### Data shown
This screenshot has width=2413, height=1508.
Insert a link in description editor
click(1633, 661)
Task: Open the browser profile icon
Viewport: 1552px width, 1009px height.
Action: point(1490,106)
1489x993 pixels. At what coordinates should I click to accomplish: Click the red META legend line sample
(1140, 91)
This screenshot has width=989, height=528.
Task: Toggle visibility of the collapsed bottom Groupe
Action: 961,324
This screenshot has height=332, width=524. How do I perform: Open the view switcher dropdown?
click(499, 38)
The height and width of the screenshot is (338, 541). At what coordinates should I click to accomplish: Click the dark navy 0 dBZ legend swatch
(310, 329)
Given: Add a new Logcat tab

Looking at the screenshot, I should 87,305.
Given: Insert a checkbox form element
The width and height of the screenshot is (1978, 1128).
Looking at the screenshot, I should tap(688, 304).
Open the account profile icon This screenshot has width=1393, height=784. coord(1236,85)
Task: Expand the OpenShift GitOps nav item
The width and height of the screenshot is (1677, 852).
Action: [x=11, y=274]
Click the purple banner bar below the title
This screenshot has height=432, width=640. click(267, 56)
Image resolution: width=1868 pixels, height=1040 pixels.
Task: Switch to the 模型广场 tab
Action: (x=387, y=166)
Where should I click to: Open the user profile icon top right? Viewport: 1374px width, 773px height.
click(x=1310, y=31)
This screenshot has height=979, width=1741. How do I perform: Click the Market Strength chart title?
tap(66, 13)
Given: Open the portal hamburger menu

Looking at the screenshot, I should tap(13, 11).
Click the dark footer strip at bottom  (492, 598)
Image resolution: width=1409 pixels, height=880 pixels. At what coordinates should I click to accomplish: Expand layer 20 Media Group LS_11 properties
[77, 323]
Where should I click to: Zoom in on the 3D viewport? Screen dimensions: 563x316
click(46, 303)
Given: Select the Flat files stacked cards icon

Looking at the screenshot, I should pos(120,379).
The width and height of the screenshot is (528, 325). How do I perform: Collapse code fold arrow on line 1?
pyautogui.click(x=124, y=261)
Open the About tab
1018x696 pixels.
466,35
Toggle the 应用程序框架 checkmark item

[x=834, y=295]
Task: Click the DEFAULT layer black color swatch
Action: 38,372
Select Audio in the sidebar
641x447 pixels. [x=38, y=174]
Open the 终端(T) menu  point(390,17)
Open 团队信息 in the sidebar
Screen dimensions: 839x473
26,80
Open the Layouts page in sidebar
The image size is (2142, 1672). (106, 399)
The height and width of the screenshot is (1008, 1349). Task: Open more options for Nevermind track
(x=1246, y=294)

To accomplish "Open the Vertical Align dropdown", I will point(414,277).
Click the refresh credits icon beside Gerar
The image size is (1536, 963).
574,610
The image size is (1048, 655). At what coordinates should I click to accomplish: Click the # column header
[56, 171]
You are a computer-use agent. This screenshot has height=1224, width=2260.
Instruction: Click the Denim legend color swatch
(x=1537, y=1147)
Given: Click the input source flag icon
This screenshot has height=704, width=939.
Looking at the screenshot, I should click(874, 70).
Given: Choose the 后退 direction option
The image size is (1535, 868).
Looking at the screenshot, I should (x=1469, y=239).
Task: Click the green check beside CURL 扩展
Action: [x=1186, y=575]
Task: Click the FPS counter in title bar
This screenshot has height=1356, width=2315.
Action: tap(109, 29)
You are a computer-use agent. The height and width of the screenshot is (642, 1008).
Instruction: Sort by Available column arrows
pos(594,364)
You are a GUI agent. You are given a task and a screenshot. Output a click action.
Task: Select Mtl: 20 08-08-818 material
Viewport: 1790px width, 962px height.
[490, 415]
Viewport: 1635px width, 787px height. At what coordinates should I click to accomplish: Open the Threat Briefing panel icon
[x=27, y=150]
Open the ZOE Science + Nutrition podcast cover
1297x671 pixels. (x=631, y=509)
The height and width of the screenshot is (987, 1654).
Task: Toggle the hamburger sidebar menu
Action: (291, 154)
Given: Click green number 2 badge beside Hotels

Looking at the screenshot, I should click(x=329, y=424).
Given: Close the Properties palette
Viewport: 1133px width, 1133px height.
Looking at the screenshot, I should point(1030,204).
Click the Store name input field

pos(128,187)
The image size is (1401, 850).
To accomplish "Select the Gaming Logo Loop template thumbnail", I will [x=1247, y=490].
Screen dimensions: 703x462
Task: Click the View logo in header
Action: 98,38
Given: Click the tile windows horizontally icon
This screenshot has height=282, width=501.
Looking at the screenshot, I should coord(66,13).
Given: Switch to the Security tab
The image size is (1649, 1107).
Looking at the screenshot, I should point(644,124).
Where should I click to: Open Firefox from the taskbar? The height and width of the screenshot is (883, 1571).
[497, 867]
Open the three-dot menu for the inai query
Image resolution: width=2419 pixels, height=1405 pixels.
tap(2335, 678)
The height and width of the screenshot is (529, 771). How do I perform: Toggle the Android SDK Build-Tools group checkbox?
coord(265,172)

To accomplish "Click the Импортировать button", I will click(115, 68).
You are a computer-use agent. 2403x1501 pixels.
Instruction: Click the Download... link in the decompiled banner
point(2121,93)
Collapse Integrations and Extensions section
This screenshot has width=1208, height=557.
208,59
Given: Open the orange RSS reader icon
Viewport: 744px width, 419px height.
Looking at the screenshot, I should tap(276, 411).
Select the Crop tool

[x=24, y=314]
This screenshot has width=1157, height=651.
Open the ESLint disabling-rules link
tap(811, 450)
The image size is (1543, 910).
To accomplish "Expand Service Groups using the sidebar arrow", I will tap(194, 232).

### Exercise instructions
From the first record to the last, copy everything exactly.

### Exercise answer
This screenshot has width=2413, height=1508.
Insert a link in description editor
click(1633, 661)
Task: Open the browser profile icon
Viewport: 1552px width, 1009px height.
Action: point(1490,106)
1489x993 pixels. At what coordinates should I click to accomplish: Click the red META legend line sample
(1140, 91)
This screenshot has width=989, height=528.
Task: Toggle visibility of the collapsed bottom Groupe
Action: 961,324
This screenshot has height=332, width=524. How do I perform: Open the view switcher dropdown?
click(499, 38)
The height and width of the screenshot is (338, 541). At what coordinates should I click to accomplish: Click the dark navy 0 dBZ legend swatch
(310, 329)
Given: Add a new Logcat tab

Looking at the screenshot, I should 87,305.
Given: Insert a checkbox form element
The width and height of the screenshot is (1978, 1128).
Looking at the screenshot, I should tap(688, 304).
Open the account profile icon This screenshot has width=1393, height=784. coord(1236,85)
Task: Expand the OpenShift GitOps nav item
The width and height of the screenshot is (1677, 852).
Action: [x=11, y=274]
Click the purple banner bar below the title
This screenshot has height=432, width=640. click(267, 56)
Image resolution: width=1868 pixels, height=1040 pixels.
Task: Switch to the 模型广场 tab
Action: (x=387, y=166)
Where should I click to: Open the user profile icon top right? Viewport: 1374px width, 773px height.
click(x=1310, y=31)
This screenshot has height=979, width=1741. How do I perform: Click the Market Strength chart title?
tap(66, 13)
Given: Open the portal hamburger menu

Looking at the screenshot, I should tap(13, 11).
Click the dark footer strip at bottom  (492, 598)
Image resolution: width=1409 pixels, height=880 pixels. At what coordinates should I click to accomplish: Expand layer 20 Media Group LS_11 properties
[77, 323]
Where should I click to: Zoom in on the 3D viewport? Screen dimensions: 563x316
click(46, 303)
Given: Select the Flat files stacked cards icon

Looking at the screenshot, I should pos(120,379).
The width and height of the screenshot is (528, 325). How do I perform: Collapse code fold arrow on line 1?
pyautogui.click(x=124, y=261)
Open the About tab
1018x696 pixels.
466,35
Toggle the 应用程序框架 checkmark item

[x=834, y=295]
Task: Click the DEFAULT layer black color swatch
Action: 38,372
Select Audio in the sidebar
641x447 pixels. [x=38, y=174]
Open the 终端(T) menu  point(390,17)
Open 团队信息 in the sidebar
Screen dimensions: 839x473
26,80
Open the Layouts page in sidebar
The image size is (2142, 1672). (106, 399)
The height and width of the screenshot is (1008, 1349). Task: Open more options for Nevermind track
(x=1246, y=294)

To accomplish "Open the Vertical Align dropdown", I will point(414,277).
Click the refresh credits icon beside Gerar
The image size is (1536, 963).
574,610
The image size is (1048, 655). At what coordinates should I click to accomplish: Click the # column header
[56, 171]
You are a computer-use agent. This screenshot has height=1224, width=2260.
Instruction: Click the Denim legend color swatch
(x=1537, y=1147)
Given: Click the input source flag icon
This screenshot has height=704, width=939.
Looking at the screenshot, I should click(874, 70).
Given: Choose the 后退 direction option
The image size is (1535, 868).
Looking at the screenshot, I should (x=1469, y=239).
Task: Click the green check beside CURL 扩展
Action: [x=1186, y=575]
Task: Click the FPS counter in title bar
This screenshot has height=1356, width=2315.
Action: tap(109, 29)
You are a computer-use agent. The height and width of the screenshot is (642, 1008).
Instruction: Sort by Available column arrows
pos(594,364)
You are a GUI agent. You are given a task and a screenshot. Output a click action.
Task: Select Mtl: 20 08-08-818 material
Viewport: 1790px width, 962px height.
[490, 415]
Viewport: 1635px width, 787px height. At what coordinates should I click to accomplish: Open the Threat Briefing panel icon
[x=27, y=150]
Open the ZOE Science + Nutrition podcast cover
1297x671 pixels. (x=631, y=509)
The height and width of the screenshot is (987, 1654).
Task: Toggle the hamburger sidebar menu
Action: (291, 154)
Given: Click green number 2 badge beside Hotels

Looking at the screenshot, I should click(x=329, y=424).
Given: Close the Properties palette
Viewport: 1133px width, 1133px height.
Looking at the screenshot, I should point(1030,204).
Click the Store name input field

pos(128,187)
The image size is (1401, 850).
To accomplish "Select the Gaming Logo Loop template thumbnail", I will [x=1247, y=490].
Screen dimensions: 703x462
Task: Click the View logo in header
Action: 98,38
Given: Click the tile windows horizontally icon
This screenshot has height=282, width=501.
Looking at the screenshot, I should coord(66,13).
Given: Switch to the Security tab
The image size is (1649, 1107).
Looking at the screenshot, I should point(644,124).
Where should I click to: Open Firefox from the taskbar? The height and width of the screenshot is (883, 1571).
[497, 867]
Open the three-dot menu for the inai query
Image resolution: width=2419 pixels, height=1405 pixels.
tap(2335, 678)
The height and width of the screenshot is (529, 771). How do I perform: Toggle the Android SDK Build-Tools group checkbox?
coord(265,172)

To accomplish "Click the Импортировать button", I will click(115, 68).
You are a computer-use agent. 2403x1501 pixels.
Instruction: Click the Download... link in the decompiled banner
point(2121,93)
Collapse Integrations and Extensions section
This screenshot has width=1208, height=557.
208,59
Given: Open the orange RSS reader icon
Viewport: 744px width, 419px height.
Looking at the screenshot, I should tap(276, 411).
Select the Crop tool

[x=24, y=314]
This screenshot has width=1157, height=651.
Open the ESLint disabling-rules link
tap(811, 450)
The image size is (1543, 910).
To accomplish "Expand Service Groups using the sidebar arrow", I will tap(194, 232).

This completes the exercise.